ENT (smurf tube) is a relatively good choice of conduit type for ease of installation. If you want to get fancy and waste money you could try to track down orange, but blue works just fine and can be had at most home centers off-the-shelf. If you have greater than average concern for rodent teeth, FMC works otherwise similarly for greater cost. EMT also works well, but takes a bit more tooling and learning to install correctly. Hardware is the same as using the conduits for normal electrical use, other than the option existing to use low-voltage rings rather than junction boxes. But you can use junction boxes if you'd prefer to.

If you want to run multiple conduits with assigned directions, you can. Stock pro approach is run one big conduit where you have things going up and down to one location, and then break that out to individual conduits where they are going different places (in a suitable junction box, or not, depending on how much you want your LV conduits which don't need junction boxes all buttoned up where going between different conduits.

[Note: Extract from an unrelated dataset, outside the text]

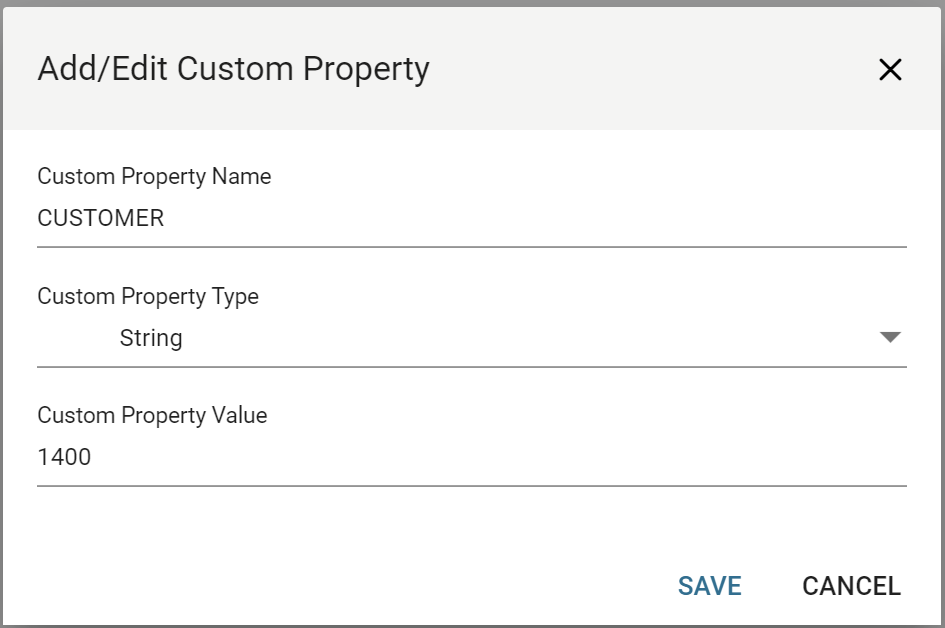Click the Custom Property Value label

click(x=152, y=415)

Again, rodents may influence this choice.)

If your "wiring closet/server room" has aspirations, the cables would just come out of a LV pass through plate, spin around for a service loop Velcro-ed® to the wall or on the top or bottom of the rack, and then be terminated into a rack mount patch panel in your rack. If it's more pedestrian a 12-port keystone wall-plate in a 2-gang box or LV ring will do. If you want to hide your service loops you can put them between the studs and use a 2-gang LV ring, rather than a 2-gang box (LV cables don't require an actual box.)

At the other end, 2, 4, or 6 port keystone plates on 1-gang boxes or LV rings are normal. You can blank any unused keystones.